Biological effects of inhaled hydraulic fracturing sand dust. IV. Pulmonary effects

• Published in: Toxicology and applied pharmacology Vol. 409; p. 115284
• Main Authors: Russ, Kristen A., Thompson, Janet A., Reynolds, Jeffrey S., Mercer, Robert R., Porter, Dale W., McKinney, Walter, Dey, Richard D., Barger, Mark, Cumpston, Jared, Batchelor, Thomas P., Kashon, Michael L., Kodali, Vamsi, Jackson, Mark C., Sriram, Krishnan, Fedan, Jeffrey S.
• Format: Journal Article
• Language: English
• Published: United States Elsevier Inc 15.12.2020
• Subjects: Administration, Inhalation; Animals; Dust; Epithelial Cells - drug effects; Fracking sand dust; Hydraulic Fracking - methods; Hydraulic fracturing; Inhalation Exposure - adverse effects; Lung; Lung - drug effects; Male; Methacholine Chloride - pharmacology; Occupational Exposure - adverse effects; Pulmonary toxicity; Rats; Rats, Sprague-Dawley; Respiratory Mucosa - drug effects; Sand - chemistry; Silicon Dioxide - adverse effects; Trachea - drug effects; Pulmonary toxicity; Lung; Hydraulic fracturing; Fracking sand dust
• ISSN: 0041-008X; 1096-0333
• DOI: 10.1016/j.taap.2020.115284

Hydraulic fracturing creates fissures in subterranean rock to increase the flow and retrieval of natural gas.
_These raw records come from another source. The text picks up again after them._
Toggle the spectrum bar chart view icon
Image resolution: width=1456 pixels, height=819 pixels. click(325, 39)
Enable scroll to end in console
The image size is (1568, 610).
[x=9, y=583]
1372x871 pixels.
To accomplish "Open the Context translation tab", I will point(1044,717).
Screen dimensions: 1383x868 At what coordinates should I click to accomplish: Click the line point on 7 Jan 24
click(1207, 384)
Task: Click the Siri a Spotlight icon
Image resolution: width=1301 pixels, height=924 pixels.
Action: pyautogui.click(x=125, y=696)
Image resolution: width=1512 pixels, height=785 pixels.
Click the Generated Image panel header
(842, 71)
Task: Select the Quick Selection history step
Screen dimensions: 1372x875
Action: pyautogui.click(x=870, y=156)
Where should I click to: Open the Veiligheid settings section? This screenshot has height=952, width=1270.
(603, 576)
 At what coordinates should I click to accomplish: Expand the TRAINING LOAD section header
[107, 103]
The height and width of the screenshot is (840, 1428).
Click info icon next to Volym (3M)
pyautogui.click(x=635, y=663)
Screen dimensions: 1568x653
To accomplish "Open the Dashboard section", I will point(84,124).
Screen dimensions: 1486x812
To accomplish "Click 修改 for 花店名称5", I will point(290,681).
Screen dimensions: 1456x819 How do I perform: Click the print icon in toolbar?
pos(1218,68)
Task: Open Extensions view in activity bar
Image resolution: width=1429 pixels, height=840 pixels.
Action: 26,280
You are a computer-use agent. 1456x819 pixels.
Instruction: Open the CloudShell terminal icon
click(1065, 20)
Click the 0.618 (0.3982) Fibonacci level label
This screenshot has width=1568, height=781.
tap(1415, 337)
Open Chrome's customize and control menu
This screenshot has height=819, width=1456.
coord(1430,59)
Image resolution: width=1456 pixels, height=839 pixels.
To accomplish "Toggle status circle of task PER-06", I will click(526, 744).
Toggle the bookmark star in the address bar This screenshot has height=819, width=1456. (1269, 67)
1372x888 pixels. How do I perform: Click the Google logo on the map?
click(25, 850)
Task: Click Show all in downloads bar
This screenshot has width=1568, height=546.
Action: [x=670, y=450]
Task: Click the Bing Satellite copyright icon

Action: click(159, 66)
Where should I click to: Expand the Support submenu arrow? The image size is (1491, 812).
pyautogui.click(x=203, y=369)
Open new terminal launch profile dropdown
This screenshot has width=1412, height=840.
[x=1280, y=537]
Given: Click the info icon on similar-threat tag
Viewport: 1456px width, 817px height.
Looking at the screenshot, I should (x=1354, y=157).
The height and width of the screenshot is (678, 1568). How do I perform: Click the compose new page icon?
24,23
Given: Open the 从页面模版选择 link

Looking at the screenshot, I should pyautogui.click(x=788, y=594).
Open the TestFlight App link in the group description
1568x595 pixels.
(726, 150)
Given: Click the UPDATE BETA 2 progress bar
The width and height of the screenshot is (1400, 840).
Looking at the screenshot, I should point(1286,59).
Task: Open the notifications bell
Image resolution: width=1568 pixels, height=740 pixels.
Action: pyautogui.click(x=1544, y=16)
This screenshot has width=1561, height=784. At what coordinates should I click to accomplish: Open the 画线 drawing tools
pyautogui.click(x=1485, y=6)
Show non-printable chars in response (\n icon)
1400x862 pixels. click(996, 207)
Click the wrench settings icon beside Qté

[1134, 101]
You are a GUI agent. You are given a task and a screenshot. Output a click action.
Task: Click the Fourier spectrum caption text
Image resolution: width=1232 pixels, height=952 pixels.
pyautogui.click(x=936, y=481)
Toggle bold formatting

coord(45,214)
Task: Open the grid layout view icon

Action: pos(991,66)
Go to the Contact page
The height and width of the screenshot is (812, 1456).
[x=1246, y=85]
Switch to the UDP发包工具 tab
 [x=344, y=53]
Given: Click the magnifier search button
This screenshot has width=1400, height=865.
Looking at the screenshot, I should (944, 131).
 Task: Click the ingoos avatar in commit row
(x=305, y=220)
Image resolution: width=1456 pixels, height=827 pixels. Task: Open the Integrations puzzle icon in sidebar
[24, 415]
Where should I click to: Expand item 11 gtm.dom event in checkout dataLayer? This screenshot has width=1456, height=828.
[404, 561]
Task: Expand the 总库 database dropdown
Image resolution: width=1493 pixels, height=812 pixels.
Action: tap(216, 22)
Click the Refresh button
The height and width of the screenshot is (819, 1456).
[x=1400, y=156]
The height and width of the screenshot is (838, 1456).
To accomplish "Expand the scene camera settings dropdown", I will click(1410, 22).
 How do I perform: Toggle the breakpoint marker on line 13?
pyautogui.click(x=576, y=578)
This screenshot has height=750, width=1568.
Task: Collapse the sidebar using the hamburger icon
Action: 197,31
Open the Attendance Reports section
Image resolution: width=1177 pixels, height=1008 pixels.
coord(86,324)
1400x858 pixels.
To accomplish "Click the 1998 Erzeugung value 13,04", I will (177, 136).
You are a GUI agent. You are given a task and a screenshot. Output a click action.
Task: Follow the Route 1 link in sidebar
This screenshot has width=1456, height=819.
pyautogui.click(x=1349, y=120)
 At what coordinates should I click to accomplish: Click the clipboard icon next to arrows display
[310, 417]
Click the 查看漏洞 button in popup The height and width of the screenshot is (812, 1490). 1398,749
Sand (“proppant”) in fracking fluid injected into the well bore maintains fissure patency. Fracking sand dust (FSD) is generated during manipulation of sand to prepare the fracking fluid. Containing respirable crystalline silica, FSD could pose hazards similar to those found in work sites where silica inhalation induces lung disease such as silicosis. This study was performed to evaluate the possible toxic effects following inhalation of a FSD (FSD 8) in the lung and airways. Rats were exposed (6 h/d × 4 d) to 10 or 30 mg/m3 of a FSD collected at a gas well, and measurements were performed 1, 7, 27 and, in one series of experiments, 90 d post-exposure. The following ventilatory and non-ventilatory parameters were measured in vivo and/or in vitro: 1) lung mechanics (respiratory system resistance and elastance, tissue damping, tissue elastance, Newtonian resistance and hysteresivity); 2) airway reactivity to inhaled methacholine (MCh); airway epithelium integrity (isolated, perfused trachea); airway efferent motor nerve activity (electric field stimulation in vitro); airway smooth muscle contractility; ion transport in intact and cultured epithelium; airway effector and sensory nerves; tracheal particle deposition; and neurogenic inflammation/vascular permeability. FSD 8 was without large effect on most parameters, and was not pro-inflammatory, as judged histologically and in cultured epithelial cells, but increased reactivity to inhaled MCh at some post-exposure time points and affected Na+ transport in airway epithelial cells. •Fracking sand dust effects on ventilatory/non-ventilatory rat lung function studied.•Inhalation exposure 10 or 30 mg/m3 × 6 h/d × 4 d; 1, 7 and 27 d post-exposure.•Pulmonary function was unaffected; reactivity to inhaled methacholine was increased.•Tracheal epithelial Na+ transport was inhibited.•Otherwise, the dust lacked appreciable in vivo/in vitro bioactivity in rat airways.